For athletes, the situation is different. An athlete training twice a day may require around 6,000 calories and significant fluid intake. Since it is difficult to meet these needs with only iftar and sahur meals while fasting, professional dietary support is essential, along with monitoring body weight and fluid loss. Otherwise, performance may decrease and the risk of injury may increase.

Ramadan: A Holistic Annual Detox Model

Ramadan serves as a period of rest not only for the digestive system but also for the liver, kidneys, and circulatory system. When practiced correctly, the body’s detox mechanisms function more effectively, and individuals feel calmer and more balanced both physically and mentally. In this sense, Ramadan goes beyond modern wellness concepts, representing a 1,400-year-old holistic purification model practiced for one month each year.

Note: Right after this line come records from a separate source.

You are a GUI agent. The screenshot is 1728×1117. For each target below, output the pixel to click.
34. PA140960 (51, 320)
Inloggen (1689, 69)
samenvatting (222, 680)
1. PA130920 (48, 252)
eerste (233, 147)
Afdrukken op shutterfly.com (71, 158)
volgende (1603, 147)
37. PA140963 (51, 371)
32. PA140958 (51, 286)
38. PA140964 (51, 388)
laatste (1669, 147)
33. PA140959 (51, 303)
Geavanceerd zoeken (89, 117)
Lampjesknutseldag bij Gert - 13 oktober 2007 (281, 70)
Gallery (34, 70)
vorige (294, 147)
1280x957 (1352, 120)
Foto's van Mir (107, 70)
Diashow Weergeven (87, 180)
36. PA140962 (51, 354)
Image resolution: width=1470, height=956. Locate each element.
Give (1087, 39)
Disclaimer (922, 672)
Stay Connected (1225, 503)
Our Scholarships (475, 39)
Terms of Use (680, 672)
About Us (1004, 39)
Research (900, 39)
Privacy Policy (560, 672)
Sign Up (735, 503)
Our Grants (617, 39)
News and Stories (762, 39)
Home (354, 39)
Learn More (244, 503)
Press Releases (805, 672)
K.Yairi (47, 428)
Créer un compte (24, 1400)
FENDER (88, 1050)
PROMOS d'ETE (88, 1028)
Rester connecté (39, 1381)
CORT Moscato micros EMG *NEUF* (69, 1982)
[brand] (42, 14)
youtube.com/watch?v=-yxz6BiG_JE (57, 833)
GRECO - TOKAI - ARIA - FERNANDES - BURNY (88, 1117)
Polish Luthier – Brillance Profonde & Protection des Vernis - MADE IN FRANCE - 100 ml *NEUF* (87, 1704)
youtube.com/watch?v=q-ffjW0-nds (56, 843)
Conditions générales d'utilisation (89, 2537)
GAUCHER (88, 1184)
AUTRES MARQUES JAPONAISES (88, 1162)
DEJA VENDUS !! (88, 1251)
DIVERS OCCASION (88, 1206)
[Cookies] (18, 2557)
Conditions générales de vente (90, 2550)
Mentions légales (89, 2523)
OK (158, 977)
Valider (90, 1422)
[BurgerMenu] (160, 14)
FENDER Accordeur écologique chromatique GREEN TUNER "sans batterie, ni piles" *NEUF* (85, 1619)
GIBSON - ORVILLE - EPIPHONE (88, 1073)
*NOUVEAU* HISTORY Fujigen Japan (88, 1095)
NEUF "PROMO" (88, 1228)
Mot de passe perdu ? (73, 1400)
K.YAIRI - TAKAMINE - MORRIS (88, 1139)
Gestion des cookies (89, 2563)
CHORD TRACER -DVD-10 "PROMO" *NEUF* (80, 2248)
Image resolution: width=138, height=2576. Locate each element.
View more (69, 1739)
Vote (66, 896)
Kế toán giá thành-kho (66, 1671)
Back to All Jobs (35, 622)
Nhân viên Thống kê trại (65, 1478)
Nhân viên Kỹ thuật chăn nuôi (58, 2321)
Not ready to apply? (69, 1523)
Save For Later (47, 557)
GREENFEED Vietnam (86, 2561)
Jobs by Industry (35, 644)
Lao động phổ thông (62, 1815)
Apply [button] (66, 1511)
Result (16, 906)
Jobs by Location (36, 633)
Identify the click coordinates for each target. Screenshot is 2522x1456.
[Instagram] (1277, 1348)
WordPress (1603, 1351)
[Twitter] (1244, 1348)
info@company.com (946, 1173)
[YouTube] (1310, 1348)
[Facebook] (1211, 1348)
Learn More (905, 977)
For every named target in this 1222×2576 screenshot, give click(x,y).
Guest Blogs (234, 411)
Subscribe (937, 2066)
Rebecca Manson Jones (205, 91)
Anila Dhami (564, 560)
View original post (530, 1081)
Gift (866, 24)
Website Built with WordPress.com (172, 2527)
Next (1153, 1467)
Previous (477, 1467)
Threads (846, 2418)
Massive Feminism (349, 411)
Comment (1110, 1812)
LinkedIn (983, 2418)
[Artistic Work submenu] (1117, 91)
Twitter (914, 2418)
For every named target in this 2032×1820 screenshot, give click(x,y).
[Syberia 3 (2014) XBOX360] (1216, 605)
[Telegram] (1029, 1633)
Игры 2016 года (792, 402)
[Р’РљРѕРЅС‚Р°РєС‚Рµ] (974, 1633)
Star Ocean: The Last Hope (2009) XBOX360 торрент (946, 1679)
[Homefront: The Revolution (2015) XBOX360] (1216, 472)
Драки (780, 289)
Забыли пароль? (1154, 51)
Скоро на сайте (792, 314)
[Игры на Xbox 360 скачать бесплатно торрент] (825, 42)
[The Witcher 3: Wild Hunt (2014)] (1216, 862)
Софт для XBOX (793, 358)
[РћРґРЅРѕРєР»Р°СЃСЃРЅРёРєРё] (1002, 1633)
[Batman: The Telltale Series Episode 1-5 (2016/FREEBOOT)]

In conclusion, Ramadan is not about excess or waste, but about moderation, balance, and consuming only what is needed. It is a process that disciplines the self and strengthens willpower. The aim is not to burden the stomach, but to nourish the body in a way that keeps cells healthy. This approach is fundamental to experiencing Ramadan consciously, both physically and spiritually.”